C'è stata un po' di perplessità in platea, al primo intervallo, con applausi tiepidi, che fortunatamente è stata fugata poi a sipario chiuso, a conclusione della serata. Dico fortunatamente, perché lo spettacolo, francamente, meritava; anche qualcosa di più. E non solo perché l'allestimento è stato di grande impatto scenografico, ben costruito drammaturgicamente, non solo perché i cantanti sono ottimi professionisti, anche come attori, ma in special modo perché finalmente si è visto a teatro qualcosa di nuovo, di diverso, di insolitamente «assurdo»; e, si badi, stiamo parlando di un capolavoro del repertorio «colto» del panorama musicale del novecento.
Non si tratta quindi di trasgressione, ma semplicemente di ampliamento degli orizzonti culturali…e a Genova ce n'è bisogno; come dappertutto, del resto. Complimenti quindi alla scelta artistica coraggiosa. Ma veniamo a ieri sera.

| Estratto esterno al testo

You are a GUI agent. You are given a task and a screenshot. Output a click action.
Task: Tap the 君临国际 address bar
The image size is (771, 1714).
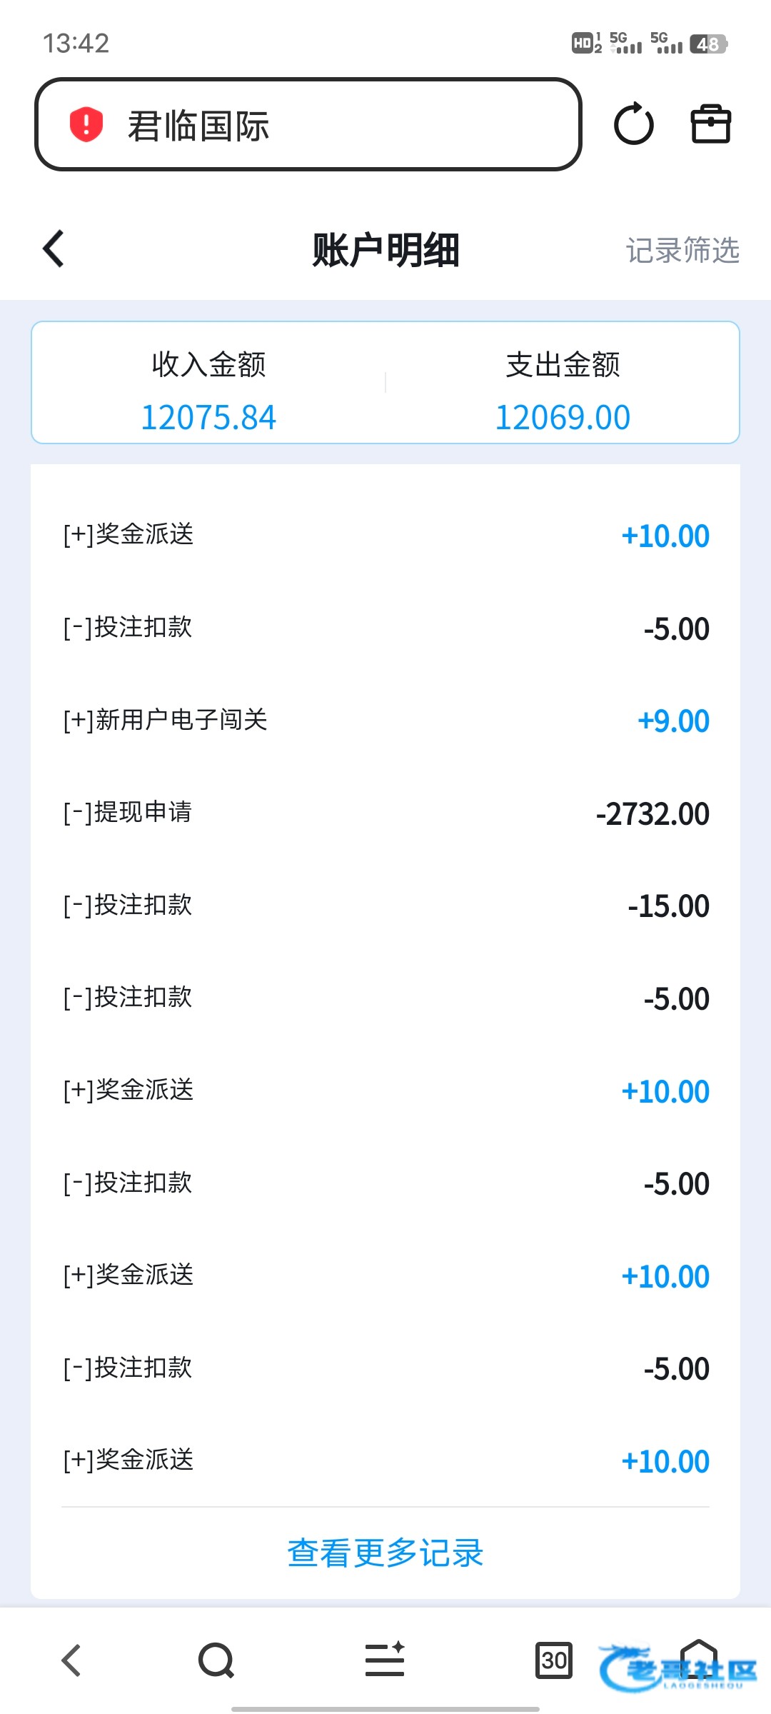pyautogui.click(x=308, y=125)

Splendido allestimento - si diceva - quello della Komische Oper di Berlino, molto d'effetto, che senz'altro rende onore anche all'idea originaria di Gozzi; tutto giocato sui contrasti di colori forti e con un vivacissimo supporto delle luci, mutevoli e repentine. Belli i costumi, in assoluta sintonia con la scena, vere e proprie macchie di colore a delineare immediatamente il personaggio, belle le melarance, bella l'idea dei giganteschi tomi di versi martelliani e dell'oggettistica, tutta smisuratamente grande e minacciosa; bella ancora la topolina e il coccodrillo, che quasi quasi ci ricordava un po' Luzzati, e ci stava bene, in fondo, visto che lo spettacolo era dedicato a lui.

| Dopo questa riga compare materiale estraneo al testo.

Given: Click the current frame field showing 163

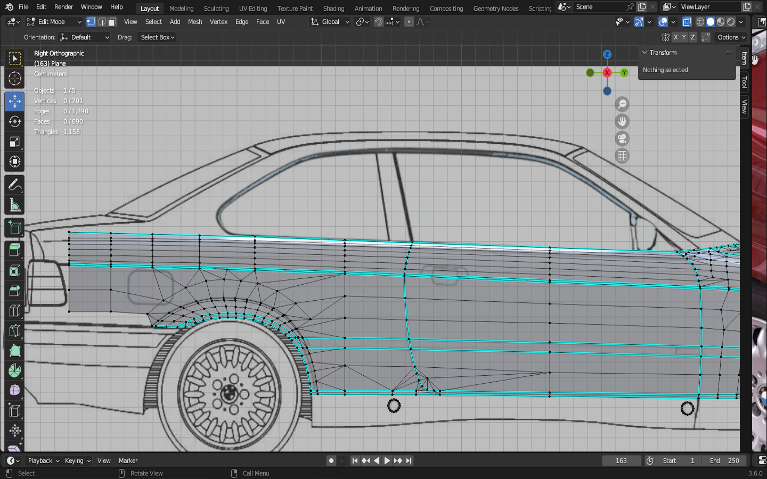Looking at the screenshot, I should pyautogui.click(x=621, y=461).
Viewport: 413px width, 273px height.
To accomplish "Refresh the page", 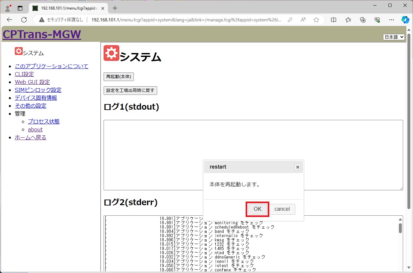I will pos(24,20).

Ma guardiamo ora l'aspetto musicale: se la direzione è stata molto brillante e decisamente ben sostenuta da Jurowski, un appunto si può fare sul bilanciamento ritmico coro/orchestra (a onor del vero entrambi comunque più che dignitosi) e sulla difficoltà dei solisti ad emergere sulla potente massa orchestrale, indispensabile, del resto. E comunque le voci erano davvero molto ben educate, con una buonissima intonazione, una musicalità ed un'eleganza nel porgersi davvero degne di nota.
Una bella fiaba, talmente assurda che ci si potrebbe aspettare quasi, nella prossima recita, che le prime due principesse uscite dalle melarance e morte di sete, siano salvate da un previdente spettatore munito di borraccia…ma a questo Prokofiev non ha pensato, magari lo farà qualcun altro, in un'altra storia.